HOLLYWOOD HOMEGROWN HEROES
    The box office success of superheroes has led many movie studios and animation firms to attempt to build their own superhero properties from scratch. Space Ghost, Birdman and the Galaxy Trio, The Mighty Isis, The Greatest American Hero, Thundarr the Barbarian, The Thundercats, Darkman, Dark Angel, Meteor Man , and M.A.N.T.I.S . are all examples of this. Most of these attempts, however, have been short-lived. There have also been movie characters that are superheroes in all but name—Terminator and Rambo, for instance. But there is something about the medium of the comic book that seems to be the best incubator for our substitute gods. People seem to sniff out the insincerity of these prefab Hollywood properties. And insincerity is instant death for a superhero—or a god, for that matter.

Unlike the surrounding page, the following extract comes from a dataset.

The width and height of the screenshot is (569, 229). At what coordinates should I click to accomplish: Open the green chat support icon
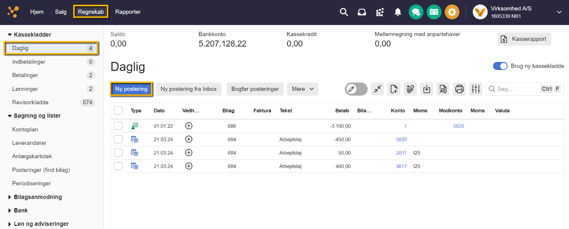click(416, 12)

    The two films that have successfully created superheroes from the ground up have drawn heavily on comic books to do so. In 1999, The Matrix was created by two comic-book-fans-turned-movie-directors, Andy and Larry Wachowski. The brothers enlisted two flashy comic-book artists, Geoff Darrow and Steve Skroce, to help them develop their concepts. In fact, Darrow and Skroce essentially created a comic book out of the script. The directors then used the comic book to pitch the film. The Matrix also drew heavily on religious mysticism and cyberpunk science fiction, effectively creating the first Gnostic, computer-hacking, Zen Buddhistsuperhero in Neo, played by Keanu Reeves. After writing and producing another big-budget movie based on a comic book (V for Vendetta) in 2006, the Wachowskis took the plunge and started their own comic-book line, Burlyman Entertainment.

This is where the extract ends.